A word-for-word restatement of the listing is the only acceptable answer.

┄┄┄┄┄┄

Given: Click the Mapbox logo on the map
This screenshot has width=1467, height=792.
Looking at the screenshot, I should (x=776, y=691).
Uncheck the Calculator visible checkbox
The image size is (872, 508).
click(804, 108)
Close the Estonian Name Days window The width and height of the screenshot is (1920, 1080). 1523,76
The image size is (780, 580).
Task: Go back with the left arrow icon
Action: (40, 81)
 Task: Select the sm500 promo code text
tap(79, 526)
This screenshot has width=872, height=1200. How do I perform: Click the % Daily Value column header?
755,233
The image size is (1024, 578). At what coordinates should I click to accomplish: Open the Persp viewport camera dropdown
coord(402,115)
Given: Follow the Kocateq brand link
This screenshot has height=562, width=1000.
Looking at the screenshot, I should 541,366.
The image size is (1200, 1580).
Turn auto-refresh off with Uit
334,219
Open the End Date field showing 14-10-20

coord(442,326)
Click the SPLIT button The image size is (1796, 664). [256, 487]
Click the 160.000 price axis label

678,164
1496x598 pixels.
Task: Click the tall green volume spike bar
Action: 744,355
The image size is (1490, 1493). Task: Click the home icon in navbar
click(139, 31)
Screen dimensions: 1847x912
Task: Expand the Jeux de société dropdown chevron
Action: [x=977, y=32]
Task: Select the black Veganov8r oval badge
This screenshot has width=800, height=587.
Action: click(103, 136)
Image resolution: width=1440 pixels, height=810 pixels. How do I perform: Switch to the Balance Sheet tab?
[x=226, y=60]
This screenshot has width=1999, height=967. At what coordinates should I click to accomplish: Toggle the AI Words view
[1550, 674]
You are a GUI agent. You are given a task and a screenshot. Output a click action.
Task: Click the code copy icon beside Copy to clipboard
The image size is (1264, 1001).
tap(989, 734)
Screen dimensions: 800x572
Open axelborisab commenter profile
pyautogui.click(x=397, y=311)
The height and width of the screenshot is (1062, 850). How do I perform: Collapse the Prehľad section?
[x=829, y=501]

┄┄┄┄┄┄

Response:
Given: Click the Mapbox logo on the map
This screenshot has width=1467, height=792.
Looking at the screenshot, I should (x=776, y=691).
Uncheck the Calculator visible checkbox
The image size is (872, 508).
click(804, 108)
Close the Estonian Name Days window The width and height of the screenshot is (1920, 1080). 1523,76
The image size is (780, 580).
Task: Go back with the left arrow icon
Action: (40, 81)
 Task: Select the sm500 promo code text
tap(79, 526)
This screenshot has width=872, height=1200. How do I perform: Click the % Daily Value column header?
755,233
The image size is (1024, 578). At what coordinates should I click to accomplish: Open the Persp viewport camera dropdown
coord(402,115)
Given: Follow the Kocateq brand link
This screenshot has height=562, width=1000.
Looking at the screenshot, I should 541,366.
The image size is (1200, 1580).
Turn auto-refresh off with Uit
334,219
Open the End Date field showing 14-10-20

coord(442,326)
Click the SPLIT button The image size is (1796, 664). [256, 487]
Click the 160.000 price axis label

678,164
1496x598 pixels.
Task: Click the tall green volume spike bar
Action: 744,355
The image size is (1490, 1493). Task: Click the home icon in navbar
click(139, 31)
Screen dimensions: 1847x912
Task: Expand the Jeux de société dropdown chevron
Action: [x=977, y=32]
Task: Select the black Veganov8r oval badge
This screenshot has width=800, height=587.
Action: click(103, 136)
Image resolution: width=1440 pixels, height=810 pixels. How do I perform: Switch to the Balance Sheet tab?
[x=226, y=60]
This screenshot has width=1999, height=967. At what coordinates should I click to accomplish: Toggle the AI Words view
[1550, 674]
You are a GUI agent. You are given a task and a screenshot. Output a click action.
Task: Click the code copy icon beside Copy to clipboard
The image size is (1264, 1001).
tap(989, 734)
Screen dimensions: 800x572
Open axelborisab commenter profile
pyautogui.click(x=397, y=311)
The height and width of the screenshot is (1062, 850). How do I perform: Collapse the Prehľad section?
[x=829, y=501]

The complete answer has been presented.